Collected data
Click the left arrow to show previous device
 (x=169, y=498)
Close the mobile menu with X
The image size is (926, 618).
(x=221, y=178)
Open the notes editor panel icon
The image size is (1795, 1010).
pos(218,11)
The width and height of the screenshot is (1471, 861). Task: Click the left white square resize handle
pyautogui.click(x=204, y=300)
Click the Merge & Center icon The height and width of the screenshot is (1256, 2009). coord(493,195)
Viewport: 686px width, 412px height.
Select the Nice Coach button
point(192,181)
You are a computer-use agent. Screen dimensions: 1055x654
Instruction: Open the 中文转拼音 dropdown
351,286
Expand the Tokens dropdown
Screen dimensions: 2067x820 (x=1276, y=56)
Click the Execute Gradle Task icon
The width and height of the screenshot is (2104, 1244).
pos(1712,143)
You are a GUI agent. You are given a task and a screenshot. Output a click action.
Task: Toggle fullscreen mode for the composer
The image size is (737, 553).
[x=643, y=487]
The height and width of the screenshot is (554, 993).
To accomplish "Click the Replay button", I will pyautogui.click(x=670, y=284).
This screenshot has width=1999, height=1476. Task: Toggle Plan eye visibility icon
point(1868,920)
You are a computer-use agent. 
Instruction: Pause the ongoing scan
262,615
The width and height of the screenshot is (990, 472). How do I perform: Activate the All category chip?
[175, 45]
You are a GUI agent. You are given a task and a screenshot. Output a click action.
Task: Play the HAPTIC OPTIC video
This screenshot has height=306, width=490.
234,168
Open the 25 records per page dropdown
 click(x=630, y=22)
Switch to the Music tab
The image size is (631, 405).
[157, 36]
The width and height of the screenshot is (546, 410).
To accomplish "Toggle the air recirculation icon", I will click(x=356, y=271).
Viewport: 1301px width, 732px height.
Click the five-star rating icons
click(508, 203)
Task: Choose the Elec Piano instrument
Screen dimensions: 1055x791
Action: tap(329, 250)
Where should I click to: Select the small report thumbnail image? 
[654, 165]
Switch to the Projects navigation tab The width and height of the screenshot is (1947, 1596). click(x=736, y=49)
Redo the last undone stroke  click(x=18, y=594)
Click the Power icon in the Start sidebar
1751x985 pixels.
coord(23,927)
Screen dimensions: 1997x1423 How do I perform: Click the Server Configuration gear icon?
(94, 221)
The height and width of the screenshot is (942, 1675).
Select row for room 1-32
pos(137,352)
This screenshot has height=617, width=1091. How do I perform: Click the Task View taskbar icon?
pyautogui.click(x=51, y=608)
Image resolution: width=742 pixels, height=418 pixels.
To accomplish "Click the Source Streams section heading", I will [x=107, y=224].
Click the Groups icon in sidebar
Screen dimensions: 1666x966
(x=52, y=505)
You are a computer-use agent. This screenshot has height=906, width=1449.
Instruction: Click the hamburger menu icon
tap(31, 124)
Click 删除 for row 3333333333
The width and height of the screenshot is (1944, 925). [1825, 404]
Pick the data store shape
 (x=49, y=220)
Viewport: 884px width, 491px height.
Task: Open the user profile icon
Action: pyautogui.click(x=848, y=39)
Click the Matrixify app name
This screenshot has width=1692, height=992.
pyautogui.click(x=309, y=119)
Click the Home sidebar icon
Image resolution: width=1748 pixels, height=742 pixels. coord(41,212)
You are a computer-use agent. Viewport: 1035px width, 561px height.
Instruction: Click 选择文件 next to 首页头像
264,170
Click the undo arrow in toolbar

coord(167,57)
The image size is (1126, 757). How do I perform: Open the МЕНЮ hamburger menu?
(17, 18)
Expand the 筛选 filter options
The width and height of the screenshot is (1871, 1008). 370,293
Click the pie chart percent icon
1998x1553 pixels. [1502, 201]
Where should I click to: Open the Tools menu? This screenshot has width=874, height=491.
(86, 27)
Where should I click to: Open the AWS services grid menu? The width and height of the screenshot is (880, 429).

AIM OF THE EXERCISE
Letter for letter, copy all of the entries above.

RESPONSE
Click the left arrow to show previous device
 (x=169, y=498)
Close the mobile menu with X
The image size is (926, 618).
(x=221, y=178)
Open the notes editor panel icon
The image size is (1795, 1010).
pos(218,11)
The width and height of the screenshot is (1471, 861). Task: Click the left white square resize handle
pyautogui.click(x=204, y=300)
Click the Merge & Center icon The height and width of the screenshot is (1256, 2009). coord(493,195)
Viewport: 686px width, 412px height.
Select the Nice Coach button
point(192,181)
You are a computer-use agent. Screen dimensions: 1055x654
Instruction: Open the 中文转拼音 dropdown
351,286
Expand the Tokens dropdown
Screen dimensions: 2067x820 (x=1276, y=56)
Click the Execute Gradle Task icon
The width and height of the screenshot is (2104, 1244).
pos(1712,143)
You are a GUI agent. You are given a task and a screenshot. Output a click action.
Task: Toggle fullscreen mode for the composer
The image size is (737, 553).
[x=643, y=487]
The height and width of the screenshot is (554, 993).
To accomplish "Click the Replay button", I will pyautogui.click(x=670, y=284).
This screenshot has width=1999, height=1476. Task: Toggle Plan eye visibility icon
point(1868,920)
You are a computer-use agent. 
Instruction: Pause the ongoing scan
262,615
The width and height of the screenshot is (990, 472). How do I perform: Activate the All category chip?
[175, 45]
You are a GUI agent. You are given a task and a screenshot. Output a click action.
Task: Play the HAPTIC OPTIC video
This screenshot has height=306, width=490.
234,168
Open the 25 records per page dropdown
 click(x=630, y=22)
Switch to the Music tab
The image size is (631, 405).
[157, 36]
The width and height of the screenshot is (546, 410).
To accomplish "Toggle the air recirculation icon", I will click(x=356, y=271).
Viewport: 1301px width, 732px height.
Click the five-star rating icons
click(508, 203)
Task: Choose the Elec Piano instrument
Screen dimensions: 1055x791
Action: tap(329, 250)
Where should I click to: Select the small report thumbnail image? 
[654, 165]
Switch to the Projects navigation tab The width and height of the screenshot is (1947, 1596). click(x=736, y=49)
Redo the last undone stroke  click(x=18, y=594)
Click the Power icon in the Start sidebar
1751x985 pixels.
coord(23,927)
Screen dimensions: 1997x1423 How do I perform: Click the Server Configuration gear icon?
(94, 221)
The height and width of the screenshot is (942, 1675).
Select row for room 1-32
pos(137,352)
This screenshot has height=617, width=1091. How do I perform: Click the Task View taskbar icon?
pyautogui.click(x=51, y=608)
Image resolution: width=742 pixels, height=418 pixels.
To accomplish "Click the Source Streams section heading", I will [x=107, y=224].
Click the Groups icon in sidebar
Screen dimensions: 1666x966
(x=52, y=505)
You are a computer-use agent. This screenshot has height=906, width=1449.
Instruction: Click the hamburger menu icon
tap(31, 124)
Click 删除 for row 3333333333
The width and height of the screenshot is (1944, 925). [1825, 404]
Pick the data store shape
 (x=49, y=220)
Viewport: 884px width, 491px height.
Task: Open the user profile icon
Action: pyautogui.click(x=848, y=39)
Click the Matrixify app name
This screenshot has width=1692, height=992.
pyautogui.click(x=309, y=119)
Click the Home sidebar icon
Image resolution: width=1748 pixels, height=742 pixels. coord(41,212)
You are a computer-use agent. Viewport: 1035px width, 561px height.
Instruction: Click 选择文件 next to 首页头像
264,170
Click the undo arrow in toolbar

coord(167,57)
The image size is (1126, 757). How do I perform: Open the МЕНЮ hamburger menu?
(17, 18)
Expand the 筛选 filter options
The width and height of the screenshot is (1871, 1008). 370,293
Click the pie chart percent icon
1998x1553 pixels. [1502, 201]
Where should I click to: Open the Tools menu? This screenshot has width=874, height=491.
(86, 27)
Where should I click to: Open the AWS services grid menu? The width and height of the screenshot is (880, 429).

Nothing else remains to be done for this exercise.